I cried every morning I had a doctor's appointment because I knew they would weigh me--and write that down on a little piece of paper, cruelly, without letting me defend it. I always wanted to put an asterisk on it. One that said, perhaps, I was thin once! I really was! I used to be able to eat whatever I wanted because I was so active! I work a sedentary job! I'm working on it! I wanted to argue with the computer system that classified me as a "high-risk pregnancy due to overweight status." I wanted to tell my doctor, every appointment, that I'm not, like, ok with my weight; I know I need to change. 

This is also not normal behavior. The actions of the medical community notwithstanding (there are some definite changes that need to be made regarding the treatment of weight issues and non-issues), it's not normal to obsess about how much you weigh when you're pregnant. 

I remember writing up a workout plan for myself postpartum. I remember anxiously imagining a time where I could restrict calories again. This is not only not super healthy, but really depressing to think about. 

It's hard to know that I have so many issues relating to my body and health. As I've written before, I know I'm dealing with body dysmorphia, but that doesn't really change the fact that when I go to the doctor, I get treated like none of my issues matter because, obviously, I just need to lose weight and they'll all magically go away. (This is one of the most annoying things about my medical treatment: I can guarantee you weight loss isn't going to fix at least 75% of my issues, but ok.) I know I want to lose weight for my health and my personal happiness--but I also know that, in some ways, I won't ever really be happy because you can't be happy when you're obsessed with your body. Period. End stop.

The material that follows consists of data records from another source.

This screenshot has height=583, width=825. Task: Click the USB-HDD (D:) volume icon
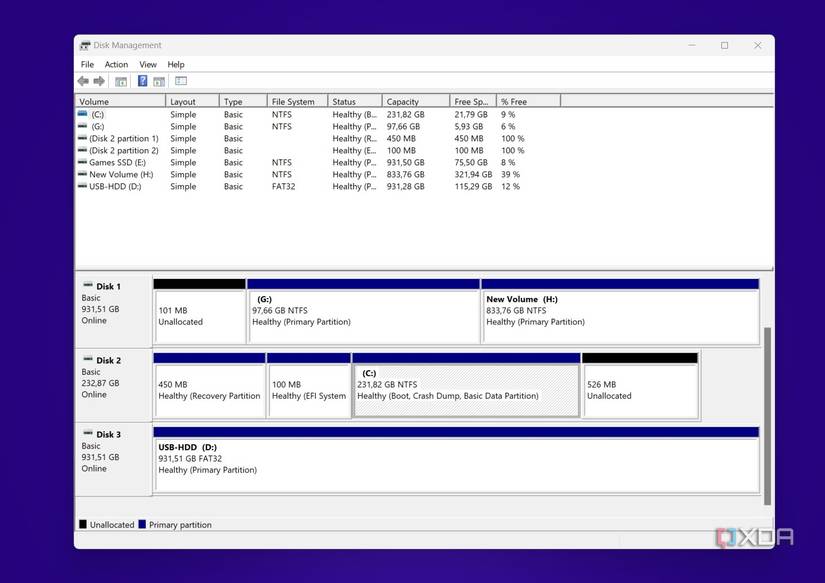(x=84, y=186)
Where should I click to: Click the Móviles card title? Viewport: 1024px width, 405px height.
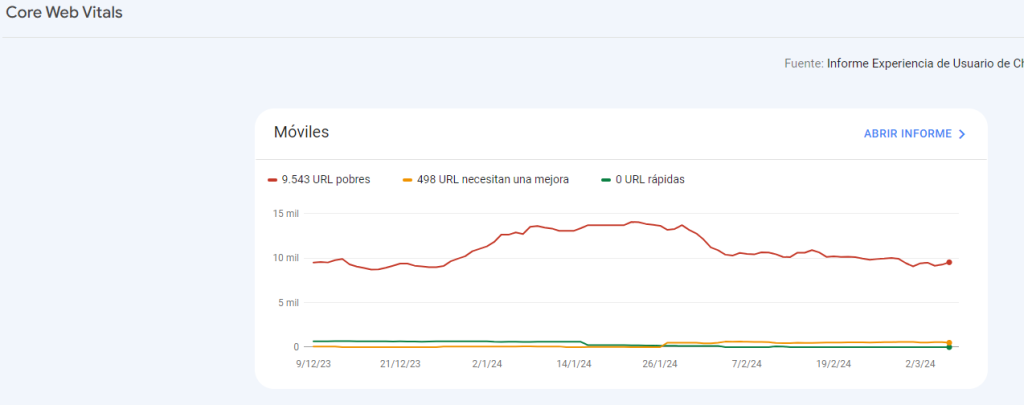[x=301, y=132]
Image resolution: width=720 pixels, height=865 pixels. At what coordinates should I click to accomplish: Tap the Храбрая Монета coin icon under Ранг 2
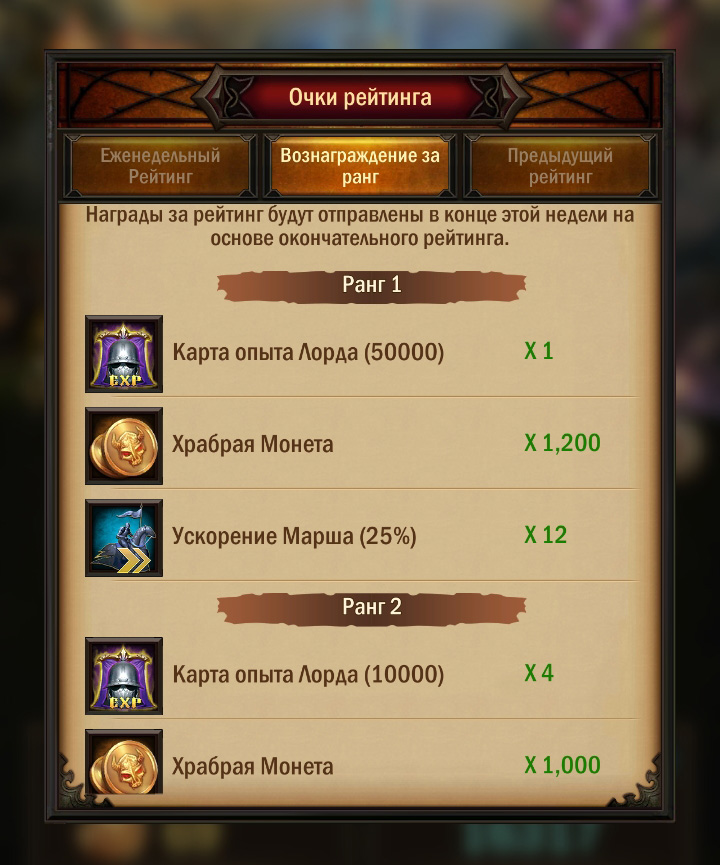124,762
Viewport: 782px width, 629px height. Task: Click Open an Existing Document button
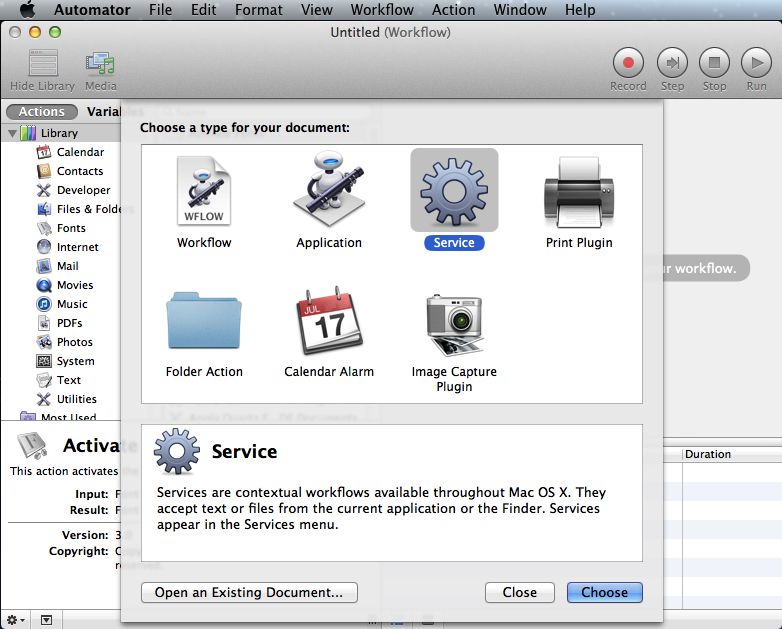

I posted on Twitter recently about all the fitness Instagrams I follow. A lot of them are people who have lost significant amounts of weight through IIFYM (If it fits your macros), a method of measuring food that focuses on macronutrients versus calories. I love following these accounts because I feel like IIFYM gives you a more realistic ability to follow meal plans, because you worry about nutrients instead of just calories. You go for nutrient dense foods and you'll feel fuller and be healthier. However, a significant portion of people who follow IIFYM tend to start going down this very strange path where they start eating a lot  of artificial foods (like that nasty Halo Top ice cream stuff or Arctic Ice) and weighing their food. Seeing a woman list that she ate 100 grams of onions, and only that much, is a whole new level of obsession.

It's very easy to go from one end of the spectrum to the other: being overweight and obsessed with your body to the point of hatred, then losing weight and becoming obsessed with staying that way. Perhaps so intensely obsessed that you start to do things like traveling with a food scale everywhere and weighing individual sandwich ingredients in a restaurant. It was six years ago that Marie Claire published this piece about healthy living bloggers--and how their meal plans are dangerous and unrealistic--and yet, we're still doing it. 

We live in a culture that is obsessed with bodies and body sizes--so it's easy for us to get obsessed as well. It's a cycle that difficult to break, but I believe it is possible: I believe it is possible to lose weight and be body positive, to lose weight and not become obsessed with staying thin, to be healthy and not weigh food. I believe these things are possible--I just need to work on doing them.